NSW now has a Minister for Ageing and Disability Services (Keneally) who is conscientiously opposed to her own Government’s legislation allowing for the development of science to liberate the elderly and the disabled using stem cell technology. And in Maroubra, Bob Carr’s old seat, his successor (Daley) is a bog-trotting backwoodsman who would also like to see the NSW stem cell project halted or reined in.

In the Upper House routinely referred to as the ‘Looney Lounge’ the voting pattern was even more intriguing. Two senior Labor Cabinet Ministers Education and Industrial Relations Minister John Della Bosca, and Lands and Regional Development Minister Tony Kelly and backbencher Greg Donnelly were the only three Labor MPs to join a rag-bag of reactionaries opposing the Bill.

They quit the Government benches and joined the likes of David Clarke, Charlie Lynn, Fred Nile and Gordon Moyes. Remarkably, while the two Shooters Party MPs, Robert Brown and Roy Smith, had the gumption to vote for the legislation the NSW Education Minister (Della Bosca) was against it.

No one is suggesting for a moment that all or any of the above-mentioned Labor MPs are either in Opus Dei or supporters of it. Some of them may be opposed to it. However, there is a coincidence of views when it comes to opposition to furthering medical knowledge through stem cell technology.

A majority of Catholics from all major Parties voted in support of the Human Cloning and other Prohibited Practices Amendment Bill despite the heavy-handed intervention of George Pell threatening errant MPs with unspecified ‘consequences.’ While Church leaders have an undoubted role in the public debate on topics such as medical science, climate change, industrial relations laws and so on, they have no right whatsoever to inflict clerical discipline on MPs elected to Parliament.

Happily, the vote showed that Pell’s eve-of-vote bluster had no impact on a majority of Catholics. The legislation was passed with a thumping majority with two Catholics Premier Iemma and NSW Coalition Leader Barry O’Farrell leading their respective troops into the ‘ayes’ lobby, along with the ‘godmother’ of the Independents, Clover Moore, another staunch Catholic.
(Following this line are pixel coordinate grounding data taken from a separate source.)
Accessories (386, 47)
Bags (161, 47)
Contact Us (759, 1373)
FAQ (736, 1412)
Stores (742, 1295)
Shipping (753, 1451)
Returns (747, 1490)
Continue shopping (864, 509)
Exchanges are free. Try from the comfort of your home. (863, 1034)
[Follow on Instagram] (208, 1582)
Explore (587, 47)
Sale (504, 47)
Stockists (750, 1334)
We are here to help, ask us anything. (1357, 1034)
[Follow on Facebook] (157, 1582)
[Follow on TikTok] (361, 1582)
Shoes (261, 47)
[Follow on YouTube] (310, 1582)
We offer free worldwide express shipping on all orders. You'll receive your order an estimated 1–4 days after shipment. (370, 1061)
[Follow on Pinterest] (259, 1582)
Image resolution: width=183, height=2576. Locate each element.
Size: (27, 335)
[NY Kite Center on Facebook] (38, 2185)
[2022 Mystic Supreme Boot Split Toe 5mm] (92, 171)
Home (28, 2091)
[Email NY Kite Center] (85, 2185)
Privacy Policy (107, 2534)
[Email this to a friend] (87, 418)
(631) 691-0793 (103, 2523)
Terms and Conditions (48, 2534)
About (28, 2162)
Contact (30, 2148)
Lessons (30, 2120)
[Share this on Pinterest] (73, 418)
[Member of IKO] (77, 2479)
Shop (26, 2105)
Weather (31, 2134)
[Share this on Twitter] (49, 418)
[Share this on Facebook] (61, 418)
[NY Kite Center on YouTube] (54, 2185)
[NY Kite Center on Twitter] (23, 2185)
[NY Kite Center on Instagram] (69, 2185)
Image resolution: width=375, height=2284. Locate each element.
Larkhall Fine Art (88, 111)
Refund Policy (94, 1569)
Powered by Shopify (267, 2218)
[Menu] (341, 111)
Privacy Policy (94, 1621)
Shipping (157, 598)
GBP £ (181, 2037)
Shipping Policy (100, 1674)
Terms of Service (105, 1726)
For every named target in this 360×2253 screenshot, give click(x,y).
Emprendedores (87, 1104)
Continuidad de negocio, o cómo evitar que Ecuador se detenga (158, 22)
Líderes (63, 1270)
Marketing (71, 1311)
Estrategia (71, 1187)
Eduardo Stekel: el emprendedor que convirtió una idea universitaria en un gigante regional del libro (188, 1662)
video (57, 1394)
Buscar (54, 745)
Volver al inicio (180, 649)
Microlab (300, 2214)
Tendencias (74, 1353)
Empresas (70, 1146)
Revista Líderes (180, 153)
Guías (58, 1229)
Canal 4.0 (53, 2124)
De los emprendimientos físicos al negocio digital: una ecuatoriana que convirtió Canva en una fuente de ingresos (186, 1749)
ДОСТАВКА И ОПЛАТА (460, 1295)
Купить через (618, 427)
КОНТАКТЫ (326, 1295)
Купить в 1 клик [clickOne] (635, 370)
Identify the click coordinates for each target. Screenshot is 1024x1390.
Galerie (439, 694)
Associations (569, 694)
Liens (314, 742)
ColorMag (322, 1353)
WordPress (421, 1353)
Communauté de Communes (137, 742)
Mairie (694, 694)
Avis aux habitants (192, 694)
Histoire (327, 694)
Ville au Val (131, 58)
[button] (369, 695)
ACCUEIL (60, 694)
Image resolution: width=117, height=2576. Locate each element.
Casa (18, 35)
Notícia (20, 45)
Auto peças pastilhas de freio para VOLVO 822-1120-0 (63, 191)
For the moment, the Opus Dei crowd are licking their wounds. They’ve lost stem cell votes in Canberra, Melbourne and now Sydney. But they will remain active and a political and social irritant because their project isn’t just for the term of this Parliament or even this lifetime. They are doing God’s work in secret in civil society until the coming of the Lord.

Since publishing this article New Matilda has been contacted by the office of Labor MP Kristina Keneally, who say that the above article infers that Ms Keneally is a member of Opus Dei when she most certainly is not.

Whilst we are unable to see any such inference in this article, we are happy to confirm that there is no claim by New Matilda, either expressly or inferentially, that Kristina Keneally is in any way connected with Opus Dei.